空調設備のトラブル50⑬
2021年11月08日
- 6.空調機械室まわりのトラブル
(35)騒音は立つと寝るでは大違い-熱源機械室直上のホテル客室での騒音トラブル=
- 上記の状況で、うるさくて眠られないというクレームが発生した。
(コメント①)原因は、やってはいけない事例のオンパレードで、参考の為列挙する。
- 原因①:熱源機械室の騒音が床を透過して客室に伝わった。
- 客室床のスラブ厚が150mmしかなかった。
- 機械室天井が、二重天井でなかった。
- 機械室天井壁に吸音処理がなされておらず、壁・床での反射で騒音レベルが高まった。
- 原因②:熱源機器の振動が躯体に伝わり、客室内に騒音として出た。
- 冷凍機・ボイラの防振がなされていなかった。
- 機械室内の配管が防振釣りになっていなかった。
- 冷却水配管の壁貫通部が、モルタルで直接埋め戻されていた。
- 対策:機器類、配管の防振の他、鉛板をサンドイッチしたボードを天井に貼った。
(コメント②)上記対策でどの程度騒音が緩和されたかは数値がないので不明である。
本項の解説では、機械室からの騒音伝達について詳しく書かれているが、隣接に関しては若干判断が甘い。サッシの遮音性が向上している現在では音については要注意である。
ホテルやマンションでの居室は機械室とは絶対に隣接(上下も)させてはいけない。
尚、立っているときには気にならない騒音・振動も、寝て枕に耳をつけると気になるという指摘は知っておくべきことである。
(36)クレーム減らしは金次第-超高層ビル中間機械室の防振対策-
- 超高層ビル中間機械室の直上・直下階が、環境条件の厳しい諸室のため防振対策費が過大となり、オーナーとの間で予算設定上のトラブルになったが、中間階機械室に熱源機器を設置することが総合的に最も有利であることを了解してもらった。
- 解説では、設備的配慮だけでなく、建築的配慮の必要性について述べているだけでなく、防振設計の基本フロー図や振動・騒音の許容量の表なども示されている。
(37)隙間が損なう遮音性-ホール隣接機械室の遮音性能不足-
- 室内許容騒音NC35の条件のホールで、パッケージ型空調機運転時にうるさいというクレームになった。室内騒音を測定したところ、NC40であった。ダクト系の消音を十分に行ったが、室内騒音は下がらなかった。

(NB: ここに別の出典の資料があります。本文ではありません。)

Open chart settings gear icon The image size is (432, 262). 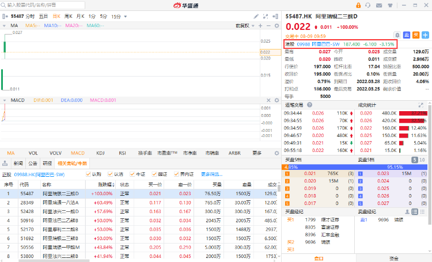(x=276, y=26)
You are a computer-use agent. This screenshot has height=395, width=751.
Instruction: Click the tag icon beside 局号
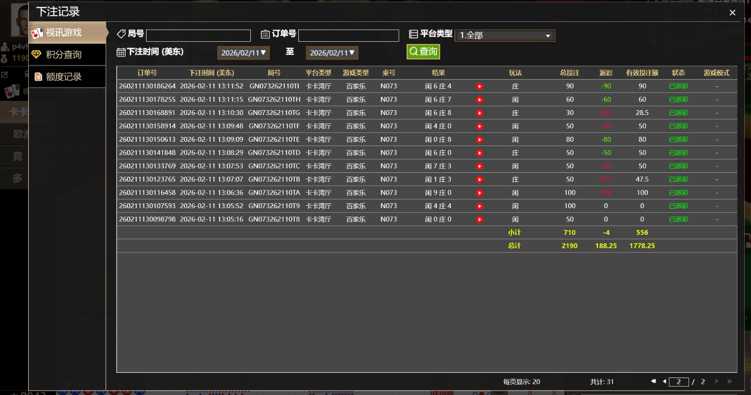121,33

- 原因は、空調機室がホールに隣接しており、隔壁はブロック造(!)であった。
- 対策としては隔壁の遮音能力を高めるため、内貼り吸音材を除去してモルタルを塗った。
- 解説では、騒音の発生原因と室内を静寂にする方策について述べている他、建築材料の概略透過損失図や、騒音防止設計フローチャートも掲載されている。
(コメント)これもオソマツな事例である。機械室位置をホールから話すことをはじめとして、このような配慮不足の場合は設備設計者が建築設計者に改善提案をすべきである。